# Start of SELECTED EXTRACT

Sorry I'm late to the party- as per the OP's request for short takes with no explanation, mine is that this is probably not worth doing, fwiw.

One impression I could imagine having after reading this post for the first time is something like: "eca would prefer fewer connections to people and doesn't value that output of community building work" or even more scandalously, "eca thinks community builders are wasting their time".

I don't believe that, and would have edited the draft to make that more clear if I had taken a different approach to writing it.

A quick amendment to that vibe.

  1. Community building is mission critical. It's also complicated, and not something I expect to have good opinions about currently, overall, because of lack of context and careful thought, among other things.
  2. I have personally found these types of introductions enormously valuable, especially in other phases of my career, and it would make me very sad if people turned them off!
  3. Even if I didn't find them personally valuable, I'd guess that they were still very valuable overall because I expect this to be person and context dependent, and I see others get value.
  4. Even if more should be invested in work connections overall, its not clear that the folks sending me intros (THANK YOU!! PLEASE DON'T STOP!) should be the ones doing the collaboration themselves ("Have you worked with [Someone] on anything? Or do you know anyone who has?"). Gains from specialization could imply that the folks making intro connections should focus on that, and others should do more deliberate working on stuff.

# End of SELECTED EXTRACT
# Start of RECORDED DATA

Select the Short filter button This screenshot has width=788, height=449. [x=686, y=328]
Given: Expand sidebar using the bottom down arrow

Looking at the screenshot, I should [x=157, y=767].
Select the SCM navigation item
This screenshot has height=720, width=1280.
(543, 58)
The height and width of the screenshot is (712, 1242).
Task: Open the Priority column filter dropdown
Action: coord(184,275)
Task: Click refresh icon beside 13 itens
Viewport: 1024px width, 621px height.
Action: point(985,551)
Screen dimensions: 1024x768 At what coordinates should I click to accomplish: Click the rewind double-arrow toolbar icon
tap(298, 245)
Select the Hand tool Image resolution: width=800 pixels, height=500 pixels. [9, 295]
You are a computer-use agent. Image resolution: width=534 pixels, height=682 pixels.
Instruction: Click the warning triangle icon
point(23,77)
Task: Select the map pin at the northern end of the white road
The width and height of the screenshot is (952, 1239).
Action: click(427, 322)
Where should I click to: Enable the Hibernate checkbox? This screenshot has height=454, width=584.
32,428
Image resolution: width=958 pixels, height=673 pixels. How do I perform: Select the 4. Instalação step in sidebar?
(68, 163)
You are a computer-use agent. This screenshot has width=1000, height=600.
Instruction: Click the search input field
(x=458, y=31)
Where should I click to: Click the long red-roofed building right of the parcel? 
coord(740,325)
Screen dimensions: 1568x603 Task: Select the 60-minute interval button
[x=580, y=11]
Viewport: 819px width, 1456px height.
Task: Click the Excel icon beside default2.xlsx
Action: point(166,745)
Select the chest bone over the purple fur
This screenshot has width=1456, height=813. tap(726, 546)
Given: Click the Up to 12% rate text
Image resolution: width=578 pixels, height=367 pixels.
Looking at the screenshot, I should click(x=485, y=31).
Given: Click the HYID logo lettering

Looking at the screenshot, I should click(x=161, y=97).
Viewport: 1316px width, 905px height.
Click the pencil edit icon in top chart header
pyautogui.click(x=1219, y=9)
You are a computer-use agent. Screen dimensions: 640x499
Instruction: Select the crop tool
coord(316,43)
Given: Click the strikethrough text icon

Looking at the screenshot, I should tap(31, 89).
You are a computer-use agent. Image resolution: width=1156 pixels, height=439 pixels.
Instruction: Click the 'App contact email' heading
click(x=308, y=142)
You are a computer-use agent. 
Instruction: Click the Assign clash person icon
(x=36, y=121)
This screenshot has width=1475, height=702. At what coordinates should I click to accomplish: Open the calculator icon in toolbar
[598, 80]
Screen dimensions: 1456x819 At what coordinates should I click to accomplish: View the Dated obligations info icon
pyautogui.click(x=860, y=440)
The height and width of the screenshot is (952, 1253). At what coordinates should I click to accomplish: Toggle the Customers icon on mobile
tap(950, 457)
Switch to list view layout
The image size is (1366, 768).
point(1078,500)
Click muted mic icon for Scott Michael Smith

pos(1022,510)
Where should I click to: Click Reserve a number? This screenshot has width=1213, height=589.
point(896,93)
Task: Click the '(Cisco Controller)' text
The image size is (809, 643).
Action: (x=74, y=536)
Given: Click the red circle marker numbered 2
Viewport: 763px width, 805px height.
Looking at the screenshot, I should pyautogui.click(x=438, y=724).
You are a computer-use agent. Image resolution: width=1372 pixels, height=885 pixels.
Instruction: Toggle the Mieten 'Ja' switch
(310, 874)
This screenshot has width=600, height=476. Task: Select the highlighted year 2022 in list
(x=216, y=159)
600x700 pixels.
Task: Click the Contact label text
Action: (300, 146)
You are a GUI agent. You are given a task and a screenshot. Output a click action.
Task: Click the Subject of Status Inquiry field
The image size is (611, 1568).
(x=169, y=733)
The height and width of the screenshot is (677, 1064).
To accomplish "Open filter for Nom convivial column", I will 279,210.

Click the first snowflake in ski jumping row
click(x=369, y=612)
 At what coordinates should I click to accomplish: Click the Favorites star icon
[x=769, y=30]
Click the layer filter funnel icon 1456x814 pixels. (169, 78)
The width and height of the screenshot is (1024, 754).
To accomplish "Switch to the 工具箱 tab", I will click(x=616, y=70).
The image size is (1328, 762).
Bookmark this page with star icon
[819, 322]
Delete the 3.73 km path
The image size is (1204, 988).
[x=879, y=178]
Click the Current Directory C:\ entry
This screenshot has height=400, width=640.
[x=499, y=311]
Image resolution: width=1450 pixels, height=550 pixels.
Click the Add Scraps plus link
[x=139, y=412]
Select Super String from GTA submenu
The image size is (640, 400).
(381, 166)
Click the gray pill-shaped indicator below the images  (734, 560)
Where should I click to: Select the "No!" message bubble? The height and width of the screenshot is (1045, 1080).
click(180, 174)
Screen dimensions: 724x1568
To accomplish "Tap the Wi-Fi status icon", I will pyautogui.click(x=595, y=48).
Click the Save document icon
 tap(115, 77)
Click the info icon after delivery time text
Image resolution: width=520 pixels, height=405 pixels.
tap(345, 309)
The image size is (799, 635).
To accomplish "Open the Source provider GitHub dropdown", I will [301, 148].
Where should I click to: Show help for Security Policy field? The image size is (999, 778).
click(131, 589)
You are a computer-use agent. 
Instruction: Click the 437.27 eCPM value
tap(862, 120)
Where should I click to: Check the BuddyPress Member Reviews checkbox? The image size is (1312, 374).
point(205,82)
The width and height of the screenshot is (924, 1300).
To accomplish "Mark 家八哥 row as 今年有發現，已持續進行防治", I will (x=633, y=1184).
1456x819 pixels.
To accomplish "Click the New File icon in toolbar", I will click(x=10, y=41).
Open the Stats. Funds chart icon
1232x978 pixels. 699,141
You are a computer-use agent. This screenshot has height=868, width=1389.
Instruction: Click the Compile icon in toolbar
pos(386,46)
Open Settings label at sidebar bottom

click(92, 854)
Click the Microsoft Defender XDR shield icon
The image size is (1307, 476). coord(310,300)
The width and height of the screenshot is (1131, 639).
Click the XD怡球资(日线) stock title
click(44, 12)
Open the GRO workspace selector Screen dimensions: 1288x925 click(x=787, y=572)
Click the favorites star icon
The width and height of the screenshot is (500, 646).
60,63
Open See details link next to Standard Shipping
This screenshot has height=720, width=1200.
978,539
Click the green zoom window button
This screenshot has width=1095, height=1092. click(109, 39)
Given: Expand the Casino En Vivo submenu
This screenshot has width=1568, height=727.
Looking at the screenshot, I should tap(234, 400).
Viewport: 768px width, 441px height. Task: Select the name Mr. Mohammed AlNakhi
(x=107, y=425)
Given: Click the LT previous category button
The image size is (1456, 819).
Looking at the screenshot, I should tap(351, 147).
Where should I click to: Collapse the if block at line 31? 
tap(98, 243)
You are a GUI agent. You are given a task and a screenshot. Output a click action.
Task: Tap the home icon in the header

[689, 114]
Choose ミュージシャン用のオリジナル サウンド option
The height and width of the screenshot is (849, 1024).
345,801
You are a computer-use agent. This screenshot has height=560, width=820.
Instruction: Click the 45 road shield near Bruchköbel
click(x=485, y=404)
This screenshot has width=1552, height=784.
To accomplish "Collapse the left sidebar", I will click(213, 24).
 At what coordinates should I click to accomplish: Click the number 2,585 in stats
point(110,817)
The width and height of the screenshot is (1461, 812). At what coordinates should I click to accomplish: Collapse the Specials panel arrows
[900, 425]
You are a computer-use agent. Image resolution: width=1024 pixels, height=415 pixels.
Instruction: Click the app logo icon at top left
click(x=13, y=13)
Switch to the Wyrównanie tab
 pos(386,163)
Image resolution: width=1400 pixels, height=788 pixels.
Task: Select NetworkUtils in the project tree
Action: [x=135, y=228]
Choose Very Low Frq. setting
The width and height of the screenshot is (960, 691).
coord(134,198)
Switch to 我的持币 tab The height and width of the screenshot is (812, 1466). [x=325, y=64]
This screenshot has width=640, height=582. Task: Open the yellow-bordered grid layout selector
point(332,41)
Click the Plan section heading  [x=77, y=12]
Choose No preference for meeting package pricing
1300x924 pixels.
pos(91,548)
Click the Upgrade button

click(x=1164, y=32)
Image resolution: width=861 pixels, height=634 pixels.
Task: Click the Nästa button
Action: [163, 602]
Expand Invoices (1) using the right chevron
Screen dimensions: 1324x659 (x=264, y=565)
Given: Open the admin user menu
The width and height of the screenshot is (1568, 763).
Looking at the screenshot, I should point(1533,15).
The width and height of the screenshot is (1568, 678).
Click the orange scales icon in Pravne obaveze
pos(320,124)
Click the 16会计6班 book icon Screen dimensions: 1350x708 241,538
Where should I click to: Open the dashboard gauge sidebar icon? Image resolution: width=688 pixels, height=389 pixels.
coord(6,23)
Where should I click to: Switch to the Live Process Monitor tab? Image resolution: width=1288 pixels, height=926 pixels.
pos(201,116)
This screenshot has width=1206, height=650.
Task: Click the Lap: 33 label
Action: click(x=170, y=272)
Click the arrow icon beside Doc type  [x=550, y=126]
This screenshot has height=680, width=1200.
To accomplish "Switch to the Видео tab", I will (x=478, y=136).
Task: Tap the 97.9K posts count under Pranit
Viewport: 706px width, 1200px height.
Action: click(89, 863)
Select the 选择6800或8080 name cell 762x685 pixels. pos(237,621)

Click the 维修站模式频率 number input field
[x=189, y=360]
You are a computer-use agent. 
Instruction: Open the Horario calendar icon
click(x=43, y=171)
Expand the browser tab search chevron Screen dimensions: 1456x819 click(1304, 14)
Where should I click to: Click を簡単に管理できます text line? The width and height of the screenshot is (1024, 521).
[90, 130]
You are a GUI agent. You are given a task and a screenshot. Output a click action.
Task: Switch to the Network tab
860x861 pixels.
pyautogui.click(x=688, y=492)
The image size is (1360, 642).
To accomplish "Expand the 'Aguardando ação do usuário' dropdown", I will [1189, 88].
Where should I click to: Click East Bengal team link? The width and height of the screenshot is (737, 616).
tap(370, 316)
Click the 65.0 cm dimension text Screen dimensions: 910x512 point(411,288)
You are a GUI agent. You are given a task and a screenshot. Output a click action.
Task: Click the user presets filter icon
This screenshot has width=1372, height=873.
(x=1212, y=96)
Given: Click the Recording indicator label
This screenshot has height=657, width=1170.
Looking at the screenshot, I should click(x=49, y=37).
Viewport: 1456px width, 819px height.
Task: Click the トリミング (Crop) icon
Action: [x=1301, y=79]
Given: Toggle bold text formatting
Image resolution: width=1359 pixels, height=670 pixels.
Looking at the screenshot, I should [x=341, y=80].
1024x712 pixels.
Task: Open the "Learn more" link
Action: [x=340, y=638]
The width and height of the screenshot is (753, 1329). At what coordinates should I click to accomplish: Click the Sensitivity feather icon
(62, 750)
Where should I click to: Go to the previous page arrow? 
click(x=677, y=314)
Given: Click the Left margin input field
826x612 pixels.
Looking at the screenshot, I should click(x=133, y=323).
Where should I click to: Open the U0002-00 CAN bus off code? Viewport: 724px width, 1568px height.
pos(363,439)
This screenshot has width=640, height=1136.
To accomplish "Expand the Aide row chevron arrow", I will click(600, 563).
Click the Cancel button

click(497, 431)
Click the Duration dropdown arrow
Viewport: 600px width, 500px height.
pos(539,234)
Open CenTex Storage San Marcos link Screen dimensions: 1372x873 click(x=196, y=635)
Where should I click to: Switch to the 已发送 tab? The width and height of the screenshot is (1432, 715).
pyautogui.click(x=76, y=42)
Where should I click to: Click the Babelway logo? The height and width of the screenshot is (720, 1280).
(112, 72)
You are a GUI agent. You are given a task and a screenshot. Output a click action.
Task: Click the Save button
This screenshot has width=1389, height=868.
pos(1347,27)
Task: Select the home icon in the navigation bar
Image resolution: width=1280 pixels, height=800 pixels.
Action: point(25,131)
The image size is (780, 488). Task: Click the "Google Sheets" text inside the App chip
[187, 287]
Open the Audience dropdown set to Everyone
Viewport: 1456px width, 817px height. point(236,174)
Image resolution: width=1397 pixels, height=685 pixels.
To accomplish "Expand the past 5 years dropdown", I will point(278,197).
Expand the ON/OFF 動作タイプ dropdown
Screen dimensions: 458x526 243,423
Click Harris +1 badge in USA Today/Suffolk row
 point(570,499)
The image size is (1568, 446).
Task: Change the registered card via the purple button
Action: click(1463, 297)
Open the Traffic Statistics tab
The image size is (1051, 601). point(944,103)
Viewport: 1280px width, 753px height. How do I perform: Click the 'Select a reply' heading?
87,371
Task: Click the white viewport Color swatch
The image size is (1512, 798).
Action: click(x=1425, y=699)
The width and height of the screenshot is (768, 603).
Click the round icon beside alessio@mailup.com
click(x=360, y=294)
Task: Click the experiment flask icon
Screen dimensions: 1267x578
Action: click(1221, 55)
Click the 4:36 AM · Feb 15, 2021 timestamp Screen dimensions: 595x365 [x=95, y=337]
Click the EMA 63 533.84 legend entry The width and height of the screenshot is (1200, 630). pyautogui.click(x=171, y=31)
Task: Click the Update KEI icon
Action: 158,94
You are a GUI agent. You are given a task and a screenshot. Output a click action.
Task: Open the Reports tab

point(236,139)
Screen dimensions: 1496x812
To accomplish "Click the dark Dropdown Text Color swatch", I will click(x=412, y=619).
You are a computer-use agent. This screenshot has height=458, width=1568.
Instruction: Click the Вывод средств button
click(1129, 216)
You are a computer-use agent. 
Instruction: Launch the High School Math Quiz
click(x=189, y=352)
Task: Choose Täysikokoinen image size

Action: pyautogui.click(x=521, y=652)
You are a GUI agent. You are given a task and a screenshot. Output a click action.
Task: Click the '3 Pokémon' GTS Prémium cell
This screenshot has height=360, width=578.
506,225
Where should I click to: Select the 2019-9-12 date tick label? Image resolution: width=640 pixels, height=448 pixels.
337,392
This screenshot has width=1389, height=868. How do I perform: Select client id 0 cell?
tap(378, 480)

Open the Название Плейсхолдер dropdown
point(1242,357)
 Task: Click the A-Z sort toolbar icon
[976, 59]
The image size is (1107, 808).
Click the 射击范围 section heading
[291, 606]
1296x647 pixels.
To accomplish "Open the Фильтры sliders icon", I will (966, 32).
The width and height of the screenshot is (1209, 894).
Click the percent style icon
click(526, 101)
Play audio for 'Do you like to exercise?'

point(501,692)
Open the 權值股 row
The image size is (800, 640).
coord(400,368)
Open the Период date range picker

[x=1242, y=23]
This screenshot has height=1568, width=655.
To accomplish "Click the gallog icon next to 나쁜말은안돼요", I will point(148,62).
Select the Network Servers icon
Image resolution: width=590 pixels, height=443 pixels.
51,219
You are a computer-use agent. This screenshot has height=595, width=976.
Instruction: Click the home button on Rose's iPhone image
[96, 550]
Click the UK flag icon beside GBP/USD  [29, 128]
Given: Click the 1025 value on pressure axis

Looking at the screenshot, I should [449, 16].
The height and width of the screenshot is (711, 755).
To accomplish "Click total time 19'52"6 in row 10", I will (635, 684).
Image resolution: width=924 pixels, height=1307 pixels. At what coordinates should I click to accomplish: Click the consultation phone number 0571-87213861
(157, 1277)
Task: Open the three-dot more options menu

# End of RECORDED DATA

* **DIRECTION 1**
In the comment on community building, what does the writer say they have personally found enormously valuable, especially in other phases of their career?
* **DIRECTION 2**
Please extend the comment on community building introductions, picking up after its last sentence.

* **EXPECTED ANSWER 1**
These types of introductions.

* **EXPECTED ANSWER 2**
  5. Rather, my nebulous aim is some combo of A) sharing what my intuitions (narrowly trained) say the marginal effect of trading intros for work experience would be, for me, B) gesturing at an opportunity for even more value to be produced by community builders, if my experience generalizes and C) hoping selfishly that someone will help me understand whats going on here, so I quite complaining about it to my dinner companions before impulsively writing a forum post.

Not sure how much of this is in my head, but thats a thing.

Meta note: this was an experiment in jotting something down. I've had a lot of writers block on forum posts before and thought it would be good to try erring on the side of not worrying about the details.

As I'm rereading what I wrote late last night I'm seeing things I wish I could change. If I have time, I'll try writing these changes as comments rather than editing the post (except for minor errors).

(Curious for ideas/approaches/ recommendations for handling this!)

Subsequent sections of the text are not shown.